| BRIEF |
Each line of the listing where the string "Given" appears is to be identified and copied.

| STORED DATA |
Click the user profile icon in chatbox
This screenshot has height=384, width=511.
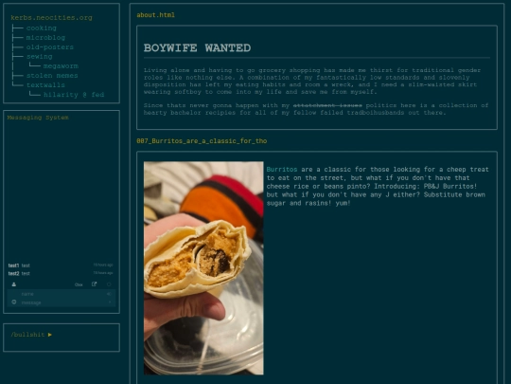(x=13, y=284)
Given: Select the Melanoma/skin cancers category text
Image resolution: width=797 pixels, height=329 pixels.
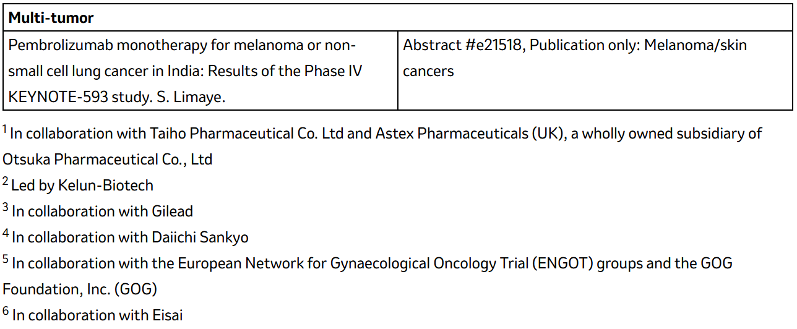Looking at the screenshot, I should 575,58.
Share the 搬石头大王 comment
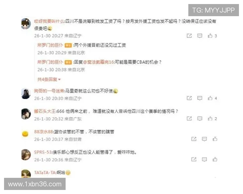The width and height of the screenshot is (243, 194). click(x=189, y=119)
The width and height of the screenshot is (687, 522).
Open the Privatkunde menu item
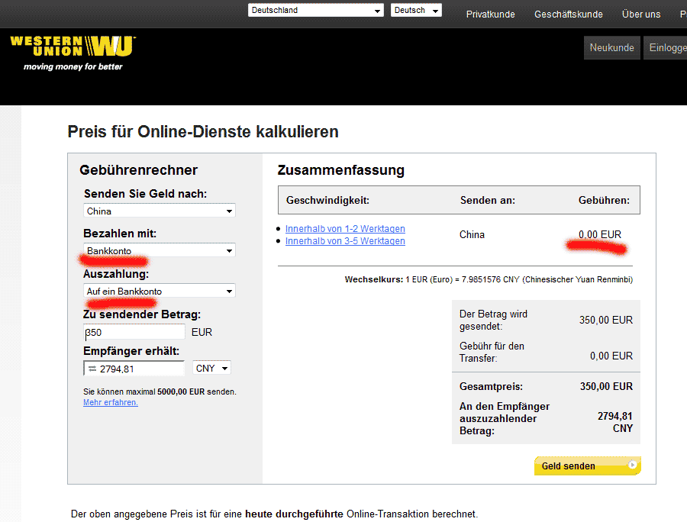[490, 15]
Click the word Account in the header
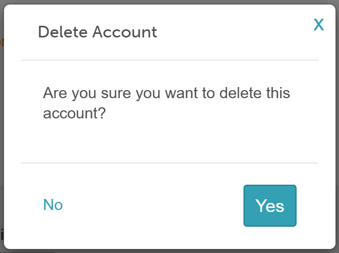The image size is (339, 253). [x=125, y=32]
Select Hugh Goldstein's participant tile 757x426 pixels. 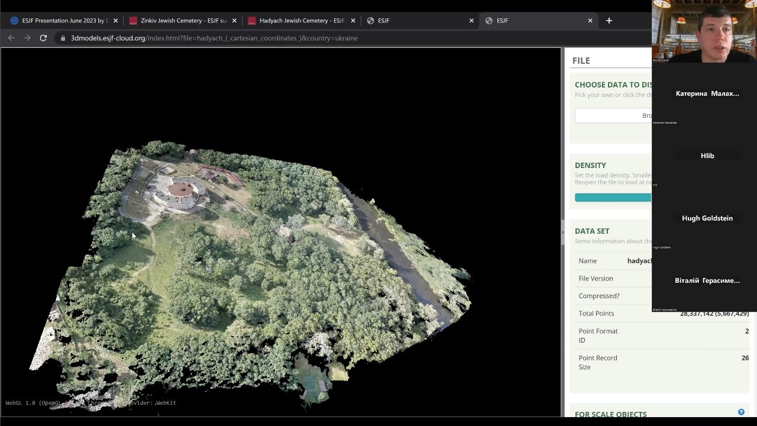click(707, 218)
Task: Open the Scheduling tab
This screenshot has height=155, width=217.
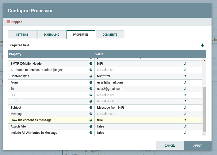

* * *

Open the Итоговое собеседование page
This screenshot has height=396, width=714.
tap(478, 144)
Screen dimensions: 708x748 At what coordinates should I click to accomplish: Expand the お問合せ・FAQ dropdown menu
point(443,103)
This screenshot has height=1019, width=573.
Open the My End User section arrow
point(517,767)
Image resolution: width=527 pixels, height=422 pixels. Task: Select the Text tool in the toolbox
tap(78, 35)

...

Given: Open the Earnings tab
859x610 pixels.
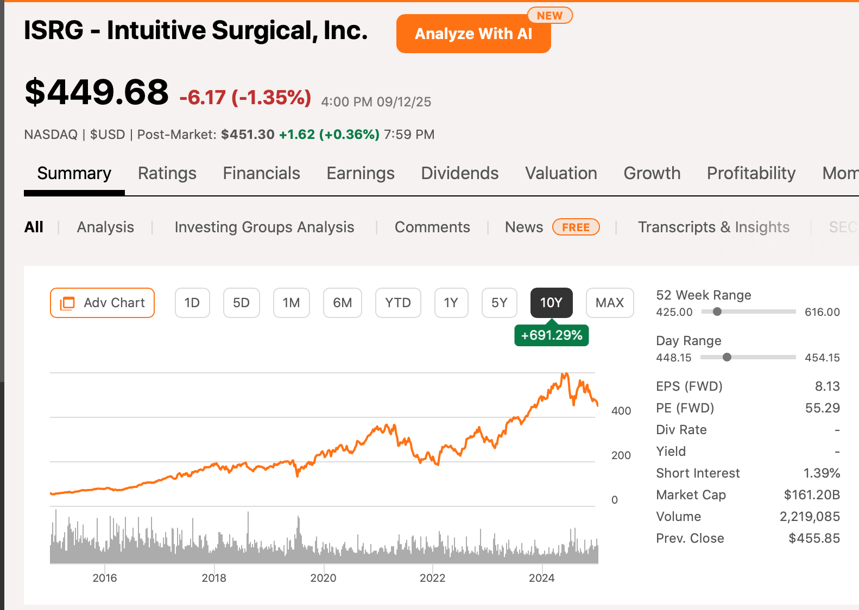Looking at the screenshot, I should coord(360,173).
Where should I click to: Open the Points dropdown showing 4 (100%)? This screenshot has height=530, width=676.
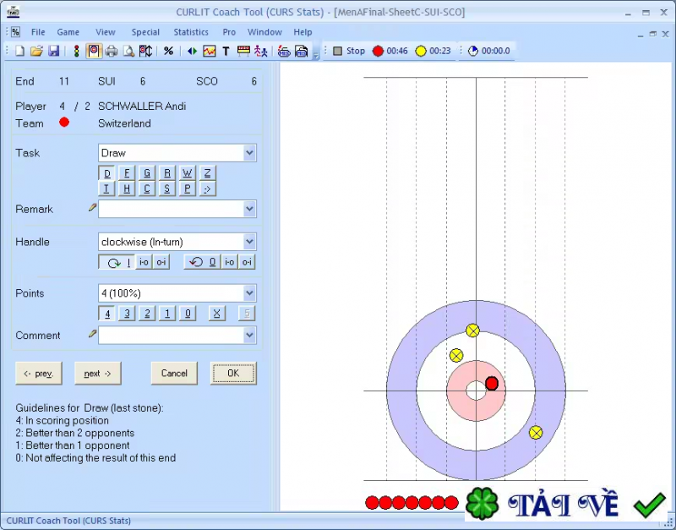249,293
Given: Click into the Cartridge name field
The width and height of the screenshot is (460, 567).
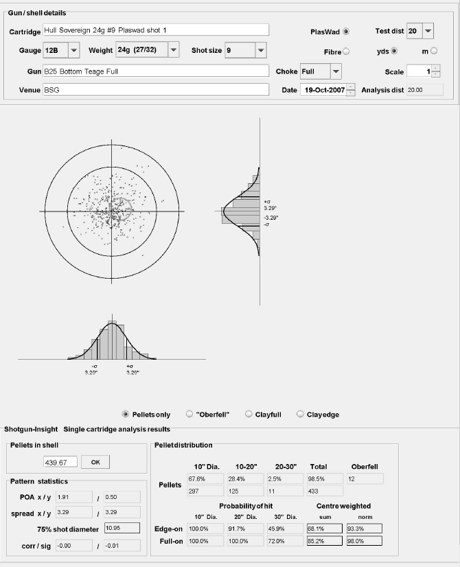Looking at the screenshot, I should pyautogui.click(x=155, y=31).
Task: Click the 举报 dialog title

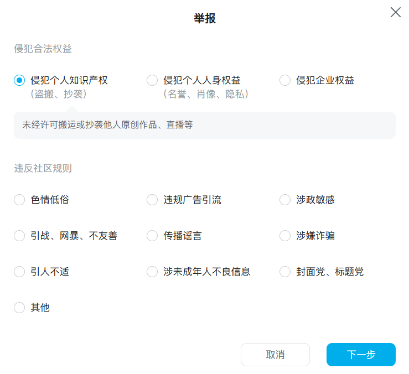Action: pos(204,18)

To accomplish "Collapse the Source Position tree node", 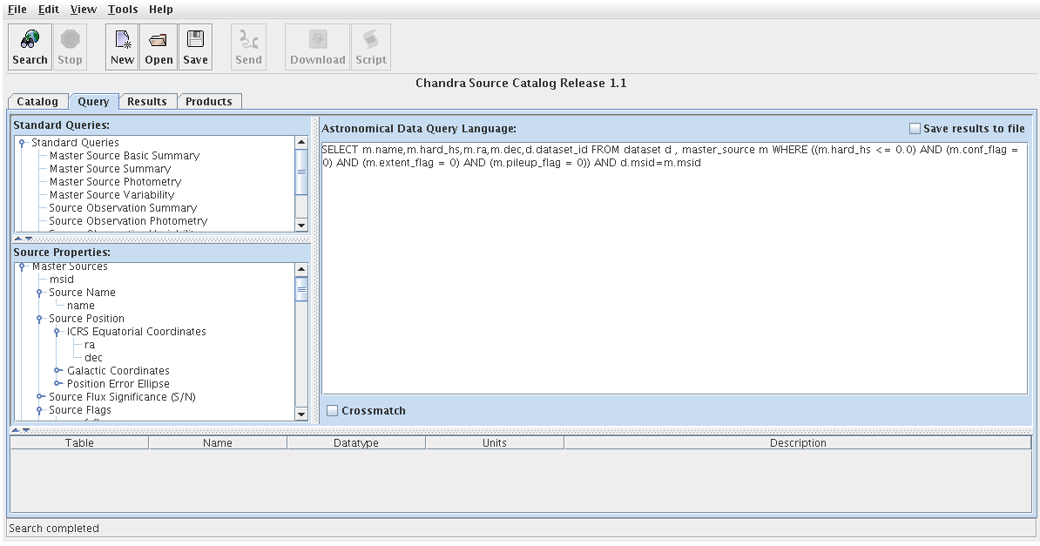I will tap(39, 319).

| PROBLEM SOLUTION |
Given: Select the Melanoma/skin cancers category text
Given: Open the Earnings tab
Given: Click into the Cartridge name field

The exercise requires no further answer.